Where the listing below has a line with "About Scubaverse (243, 1295)", write out exactly that line and every line after it, stopping after the line with "چندرسانه‌ای (576, 33)".

- LISTED RECORDS:
"""

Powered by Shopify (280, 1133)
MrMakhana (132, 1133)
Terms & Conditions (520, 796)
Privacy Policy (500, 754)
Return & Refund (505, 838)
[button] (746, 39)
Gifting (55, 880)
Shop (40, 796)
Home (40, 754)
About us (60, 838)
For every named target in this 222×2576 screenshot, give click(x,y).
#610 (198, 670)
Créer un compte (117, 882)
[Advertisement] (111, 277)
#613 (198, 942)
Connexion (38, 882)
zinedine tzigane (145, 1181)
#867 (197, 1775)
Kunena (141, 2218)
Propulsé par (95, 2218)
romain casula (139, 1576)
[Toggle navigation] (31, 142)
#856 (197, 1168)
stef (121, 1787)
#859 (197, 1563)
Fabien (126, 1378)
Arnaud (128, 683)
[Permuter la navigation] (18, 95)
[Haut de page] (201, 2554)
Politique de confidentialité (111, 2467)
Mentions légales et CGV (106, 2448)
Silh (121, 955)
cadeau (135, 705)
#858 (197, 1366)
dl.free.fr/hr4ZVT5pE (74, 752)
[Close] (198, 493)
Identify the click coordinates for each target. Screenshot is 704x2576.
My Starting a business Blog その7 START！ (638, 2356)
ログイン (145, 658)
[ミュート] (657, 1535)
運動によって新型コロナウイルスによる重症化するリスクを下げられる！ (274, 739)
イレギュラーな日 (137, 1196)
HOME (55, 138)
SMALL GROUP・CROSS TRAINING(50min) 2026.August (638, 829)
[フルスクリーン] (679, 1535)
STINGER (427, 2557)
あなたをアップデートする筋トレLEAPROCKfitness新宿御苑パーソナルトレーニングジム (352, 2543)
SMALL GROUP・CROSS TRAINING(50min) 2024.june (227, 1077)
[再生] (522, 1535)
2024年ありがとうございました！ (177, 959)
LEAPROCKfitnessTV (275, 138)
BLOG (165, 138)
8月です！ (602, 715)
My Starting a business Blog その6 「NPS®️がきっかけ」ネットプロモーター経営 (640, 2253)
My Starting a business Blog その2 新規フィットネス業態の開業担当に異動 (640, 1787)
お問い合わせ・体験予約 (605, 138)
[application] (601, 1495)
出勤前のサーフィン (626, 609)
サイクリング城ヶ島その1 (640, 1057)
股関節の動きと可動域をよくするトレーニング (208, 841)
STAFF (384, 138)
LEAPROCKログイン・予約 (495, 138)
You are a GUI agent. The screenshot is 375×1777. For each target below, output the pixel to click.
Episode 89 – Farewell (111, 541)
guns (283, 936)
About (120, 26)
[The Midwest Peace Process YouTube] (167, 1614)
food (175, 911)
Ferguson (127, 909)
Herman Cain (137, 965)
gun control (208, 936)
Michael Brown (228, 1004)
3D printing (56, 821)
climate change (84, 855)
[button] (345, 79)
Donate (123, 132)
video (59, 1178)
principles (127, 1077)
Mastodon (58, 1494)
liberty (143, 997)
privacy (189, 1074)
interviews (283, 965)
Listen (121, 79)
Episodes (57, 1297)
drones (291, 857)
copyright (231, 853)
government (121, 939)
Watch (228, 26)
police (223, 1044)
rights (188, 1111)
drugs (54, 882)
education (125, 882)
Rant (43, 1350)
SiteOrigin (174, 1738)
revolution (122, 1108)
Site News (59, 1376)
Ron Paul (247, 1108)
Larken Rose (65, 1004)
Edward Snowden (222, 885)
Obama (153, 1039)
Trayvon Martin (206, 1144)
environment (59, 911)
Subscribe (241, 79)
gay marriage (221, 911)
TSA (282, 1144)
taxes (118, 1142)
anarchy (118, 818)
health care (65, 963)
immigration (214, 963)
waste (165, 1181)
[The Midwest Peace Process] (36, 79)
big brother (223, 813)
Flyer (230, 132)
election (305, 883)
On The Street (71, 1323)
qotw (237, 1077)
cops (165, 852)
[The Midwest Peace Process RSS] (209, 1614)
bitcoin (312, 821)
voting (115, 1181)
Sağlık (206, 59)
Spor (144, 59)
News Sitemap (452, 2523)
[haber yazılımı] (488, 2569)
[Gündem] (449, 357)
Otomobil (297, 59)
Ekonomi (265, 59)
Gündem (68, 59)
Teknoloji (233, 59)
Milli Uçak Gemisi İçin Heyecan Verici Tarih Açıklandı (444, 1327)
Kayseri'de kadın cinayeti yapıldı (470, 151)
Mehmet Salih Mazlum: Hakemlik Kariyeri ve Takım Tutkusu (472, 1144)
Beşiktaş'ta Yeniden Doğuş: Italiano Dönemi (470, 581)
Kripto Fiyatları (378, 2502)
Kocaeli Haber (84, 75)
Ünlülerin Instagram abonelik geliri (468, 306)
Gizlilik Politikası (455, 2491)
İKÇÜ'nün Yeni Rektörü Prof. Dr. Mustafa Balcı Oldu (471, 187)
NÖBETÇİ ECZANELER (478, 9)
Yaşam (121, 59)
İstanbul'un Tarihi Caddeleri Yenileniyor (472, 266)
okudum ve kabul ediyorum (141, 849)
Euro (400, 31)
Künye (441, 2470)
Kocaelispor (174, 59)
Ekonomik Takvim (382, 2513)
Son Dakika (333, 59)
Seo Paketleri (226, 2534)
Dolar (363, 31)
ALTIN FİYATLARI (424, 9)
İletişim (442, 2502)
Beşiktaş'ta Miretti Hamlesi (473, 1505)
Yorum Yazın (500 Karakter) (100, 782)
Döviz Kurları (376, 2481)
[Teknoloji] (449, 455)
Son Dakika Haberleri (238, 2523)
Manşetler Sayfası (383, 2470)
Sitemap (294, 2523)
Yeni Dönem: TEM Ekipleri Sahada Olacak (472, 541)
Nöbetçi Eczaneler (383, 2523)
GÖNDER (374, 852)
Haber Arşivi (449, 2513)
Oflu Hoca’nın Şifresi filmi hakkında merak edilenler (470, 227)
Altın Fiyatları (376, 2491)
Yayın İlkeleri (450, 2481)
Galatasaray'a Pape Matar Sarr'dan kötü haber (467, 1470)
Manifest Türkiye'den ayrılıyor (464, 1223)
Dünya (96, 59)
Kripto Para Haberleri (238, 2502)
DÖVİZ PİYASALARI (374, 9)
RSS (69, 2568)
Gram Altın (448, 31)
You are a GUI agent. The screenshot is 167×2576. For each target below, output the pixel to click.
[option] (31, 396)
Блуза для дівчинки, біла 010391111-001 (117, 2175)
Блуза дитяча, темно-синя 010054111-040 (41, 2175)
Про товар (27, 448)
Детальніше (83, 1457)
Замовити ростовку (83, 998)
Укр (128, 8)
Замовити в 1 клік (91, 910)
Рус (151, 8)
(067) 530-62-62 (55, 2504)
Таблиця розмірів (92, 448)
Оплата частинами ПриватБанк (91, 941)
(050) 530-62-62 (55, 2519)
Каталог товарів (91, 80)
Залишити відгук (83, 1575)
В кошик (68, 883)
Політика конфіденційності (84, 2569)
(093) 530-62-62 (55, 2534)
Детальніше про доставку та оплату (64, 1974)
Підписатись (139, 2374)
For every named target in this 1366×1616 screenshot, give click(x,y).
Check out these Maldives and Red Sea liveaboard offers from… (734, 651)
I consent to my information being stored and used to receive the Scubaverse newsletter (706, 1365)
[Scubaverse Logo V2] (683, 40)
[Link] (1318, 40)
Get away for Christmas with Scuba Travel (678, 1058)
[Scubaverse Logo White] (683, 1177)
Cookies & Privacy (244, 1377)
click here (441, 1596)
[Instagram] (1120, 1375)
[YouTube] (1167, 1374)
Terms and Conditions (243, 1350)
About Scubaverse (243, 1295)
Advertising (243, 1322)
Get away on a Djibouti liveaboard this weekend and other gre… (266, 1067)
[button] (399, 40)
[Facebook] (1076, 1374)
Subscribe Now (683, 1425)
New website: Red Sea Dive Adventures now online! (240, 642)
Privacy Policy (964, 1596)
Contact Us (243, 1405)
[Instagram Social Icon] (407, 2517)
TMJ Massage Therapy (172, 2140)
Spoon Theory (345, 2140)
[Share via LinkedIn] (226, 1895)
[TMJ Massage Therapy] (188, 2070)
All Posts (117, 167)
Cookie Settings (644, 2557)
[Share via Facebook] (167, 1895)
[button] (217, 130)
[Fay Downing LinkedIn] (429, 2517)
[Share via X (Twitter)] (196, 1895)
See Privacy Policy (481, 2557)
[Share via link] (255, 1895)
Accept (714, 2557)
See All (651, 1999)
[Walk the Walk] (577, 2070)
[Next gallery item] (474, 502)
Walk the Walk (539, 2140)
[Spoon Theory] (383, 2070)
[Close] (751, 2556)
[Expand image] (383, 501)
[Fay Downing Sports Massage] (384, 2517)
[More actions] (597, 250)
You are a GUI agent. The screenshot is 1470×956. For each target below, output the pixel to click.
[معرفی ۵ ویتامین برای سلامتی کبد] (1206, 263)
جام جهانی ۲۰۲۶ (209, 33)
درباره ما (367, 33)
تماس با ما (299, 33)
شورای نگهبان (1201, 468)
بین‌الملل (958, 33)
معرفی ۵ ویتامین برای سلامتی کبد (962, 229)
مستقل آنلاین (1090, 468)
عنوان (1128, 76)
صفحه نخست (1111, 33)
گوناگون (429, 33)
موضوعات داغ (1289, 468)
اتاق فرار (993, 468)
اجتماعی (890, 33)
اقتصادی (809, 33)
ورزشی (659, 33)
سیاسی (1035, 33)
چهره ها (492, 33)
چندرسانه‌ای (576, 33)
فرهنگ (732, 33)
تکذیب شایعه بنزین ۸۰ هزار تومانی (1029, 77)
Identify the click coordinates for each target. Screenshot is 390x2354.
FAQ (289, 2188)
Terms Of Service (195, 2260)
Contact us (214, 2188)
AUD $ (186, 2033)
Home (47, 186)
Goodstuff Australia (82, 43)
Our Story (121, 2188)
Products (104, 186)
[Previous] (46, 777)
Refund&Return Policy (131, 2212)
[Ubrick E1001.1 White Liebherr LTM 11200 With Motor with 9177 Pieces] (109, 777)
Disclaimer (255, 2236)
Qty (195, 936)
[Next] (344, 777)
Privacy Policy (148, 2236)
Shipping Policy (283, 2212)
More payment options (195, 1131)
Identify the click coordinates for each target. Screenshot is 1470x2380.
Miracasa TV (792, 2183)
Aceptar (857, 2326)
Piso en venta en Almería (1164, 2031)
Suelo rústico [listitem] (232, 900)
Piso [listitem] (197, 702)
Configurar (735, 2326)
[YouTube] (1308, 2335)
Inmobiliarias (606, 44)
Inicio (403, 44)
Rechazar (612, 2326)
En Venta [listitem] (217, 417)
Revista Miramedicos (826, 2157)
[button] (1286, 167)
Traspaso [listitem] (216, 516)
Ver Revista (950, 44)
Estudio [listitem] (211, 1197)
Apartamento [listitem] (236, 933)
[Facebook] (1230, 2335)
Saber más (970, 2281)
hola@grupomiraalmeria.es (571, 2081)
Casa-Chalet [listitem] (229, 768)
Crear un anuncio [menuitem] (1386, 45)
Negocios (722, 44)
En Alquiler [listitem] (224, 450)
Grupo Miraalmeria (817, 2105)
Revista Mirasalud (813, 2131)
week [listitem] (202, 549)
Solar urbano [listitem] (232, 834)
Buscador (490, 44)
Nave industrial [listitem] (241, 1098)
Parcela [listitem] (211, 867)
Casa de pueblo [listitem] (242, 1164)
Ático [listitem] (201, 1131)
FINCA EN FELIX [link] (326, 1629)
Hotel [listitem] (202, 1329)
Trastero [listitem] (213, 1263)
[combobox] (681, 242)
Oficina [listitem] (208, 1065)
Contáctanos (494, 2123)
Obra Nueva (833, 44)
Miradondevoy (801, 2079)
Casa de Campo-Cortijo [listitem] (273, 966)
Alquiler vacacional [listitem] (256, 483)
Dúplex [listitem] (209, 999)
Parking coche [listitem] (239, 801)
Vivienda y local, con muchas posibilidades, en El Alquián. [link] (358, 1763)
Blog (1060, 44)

"""

- THE COMPLETED TASK:
About Scubaverse (243, 1295)
Advertising (243, 1322)
Get away on a Djibouti liveaboard this weekend and other gre… (266, 1067)
[button] (399, 40)
[Facebook] (1076, 1374)
Subscribe Now (683, 1425)
New website: Red Sea Dive Adventures now online! (240, 642)
Privacy Policy (964, 1596)
Contact Us (243, 1405)
[Instagram Social Icon] (407, 2517)
TMJ Massage Therapy (172, 2140)
Spoon Theory (345, 2140)
[Share via LinkedIn] (226, 1895)
[TMJ Massage Therapy] (188, 2070)
All Posts (117, 167)
Cookie Settings (644, 2557)
[Share via Facebook] (167, 1895)
[button] (217, 130)
[Fay Downing LinkedIn] (429, 2517)
[Share via X (Twitter)] (196, 1895)
See Privacy Policy (481, 2557)
[Share via link] (255, 1895)
Accept (714, 2557)
See All (651, 1999)
[Walk the Walk] (577, 2070)
[Next gallery item] (474, 502)
Walk the Walk (539, 2140)
[Spoon Theory] (383, 2070)
[Close] (751, 2556)
[Expand image] (383, 501)
[Fay Downing Sports Massage] (384, 2517)
[More actions] (597, 250)
You are a GUI agent. The screenshot is 1470×956. For each target below, output the pixel to click.
[معرفی ۵ ویتامین برای سلامتی کبد] (1206, 263)
جام جهانی ۲۰۲۶ (209, 33)
درباره ما (367, 33)
تماس با ما (299, 33)
شورای نگهبان (1201, 468)
بین‌الملل (958, 33)
معرفی ۵ ویتامین برای سلامتی کبد (962, 229)
مستقل آنلاین (1090, 468)
عنوان (1128, 76)
صفحه نخست (1111, 33)
گوناگون (429, 33)
موضوعات داغ (1289, 468)
اتاق فرار (993, 468)
اجتماعی (890, 33)
اقتصادی (809, 33)
ورزشی (659, 33)
سیاسی (1035, 33)
چهره ها (492, 33)
چندرسانه‌ای (576, 33)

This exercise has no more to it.